A l'heure où la production littéraire est tout à la digestion des attentats du 11 septembre 2001 à New York, quelques voix d'auteurs dissonantes reviennent sur l' « autre » 11 septembre, celui de 1973, qui a vu la démocratie chilienne mise à bas par les militaires du général Pinochet et les manœuvres des Etats-Unis.
Alors pourquoi ne pas s'attarder sur ce trentième « anniversaire » un autre jour, la veille par exemple, comme l'on fait sans penser à mal les rédactions de Libération ou d'Arte ? Le spectacle d'une Amérique bafouée, blessée, éplorée mais héroïque ne sera pas ternie par ce témoignage de l'infamie de ce qui fut, il y a trop longtemps déjà, la plus grande démocratie du monde. Pour le citoyen captif d'une info contingentée, nul désir de mettre en perspective ces deux dates du fait de la parcellisation du traitement journalistique, nulle possibilité d'appréhender pleinement l'ironie d'une hyper puissance frappée par les forces réactionnaires qu'elle a elle-même armées. En morcelant l'Histoire, en réduisant les causalités à un enchaînement purement événementiel, c'est la défaite de la pensée que les média orchestrent.
L'ouvrage de Luis Sepulveda, La Folie de Pinochet, nous donne l'occasion de revenir sur les événements chiliens de 1973. En complément à cette chronique, nous reprenons également un texte de Gabriel Garcia Márquez Le 11 septembre 1973 : Chronique d'une tragédie organisée écrit l'année dernière et diffusé en copyleft. Nous proposons enfin deux chronologies et des liens vers des sites bien documentés. L'objectif : permettre à chacun d'échapper quelque peu au matraquage annoncé et faire entrer en résonance ces deux dates...
Chronologie 1 : De l'élection d'Allende au coup d'Etat de Pinochet
4 septembre 1970 : A la tête de l'U.I.P. (Unité Populaire), coalition regroupant communistes, socialistes et radicaux, Salvador Allende remporte à la majorité relative les élections présidentielles face à deux candidats de droite.
4 avril 1970 : Malgré le terrorisme fasciste de Patria y Liberdad, les manœuvres des militaires réactionnaires et de la C.I.A., l'U.I.P. remporte les élections municipales.
22 octobre 1970 : René Schneider, général en chef des armées, loyaliste, est assassiné.

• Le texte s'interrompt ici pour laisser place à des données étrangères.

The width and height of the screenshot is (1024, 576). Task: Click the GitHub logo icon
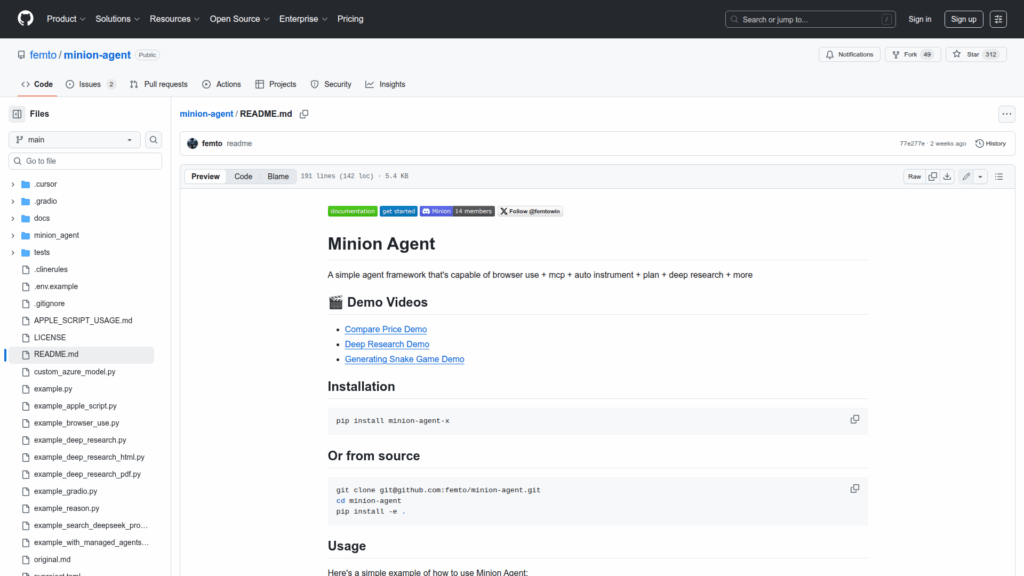click(25, 19)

11 octobre 1972 : Grève des camionneurs, pilotée par les grands propriétaires et la C.I.A.
Novembre 1972 : Allende fait un geste vers les militaires et nomme Carlos Pratt, chef de l'armée de terre, loyaliste, à la tête du gouvernement.

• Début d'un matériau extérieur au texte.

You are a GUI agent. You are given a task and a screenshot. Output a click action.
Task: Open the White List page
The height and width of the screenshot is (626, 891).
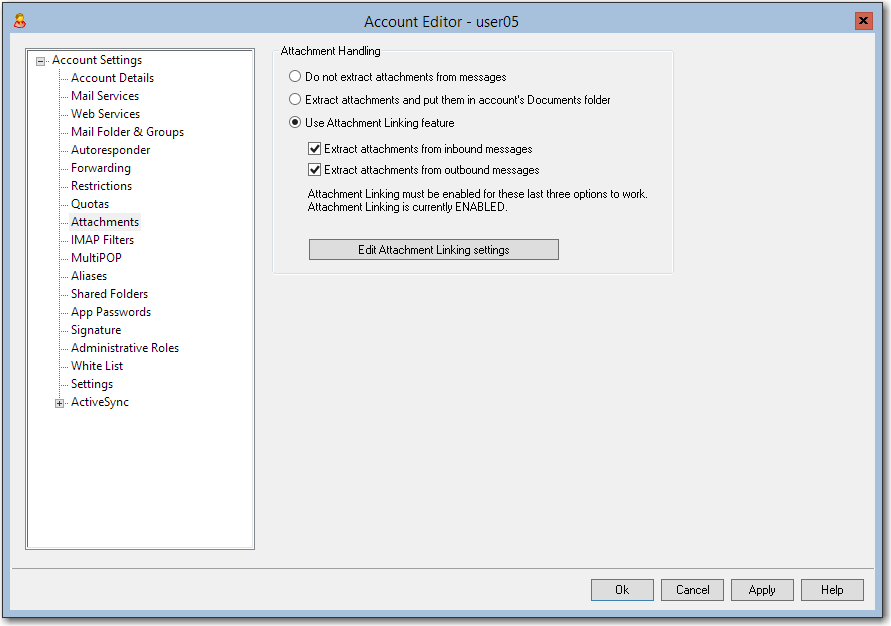96,365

4 mars 1973 : L'U.I.P. atteins 44% des voix aux législatives mais reste minoritaire à la Chambre.
23 Août 1973 : Malgré un climat de guerre civile, Allende croit encore au processus démocratique. Il nomme Pinochet à la tête de l'armée, sur les conseils de Pratt qui le juge loyal.
Fin août 1973 : Les militaires planifient avec le soutien de la C.I.A. un coup d'Etat pour le 18 septembre. Il le font en insistant auprès de Pinochet pour qu'il prenne la tête de la Junte. Lorsqu'ils apprennent le projet du président Allende de recourir au référendum le 18 septembre pour se faire confirmer à la présidence, ils avancent la date du golpe au 11 septembre.
8-10 septembre 1973 ( ? ) : Pinochet accepte de prendre la tête du soulèvement militaire.
11 septembre 1973 : La Junte prend le pouvoir. Salvador Allende meurt dans le Palais présidentiel de la Moneda.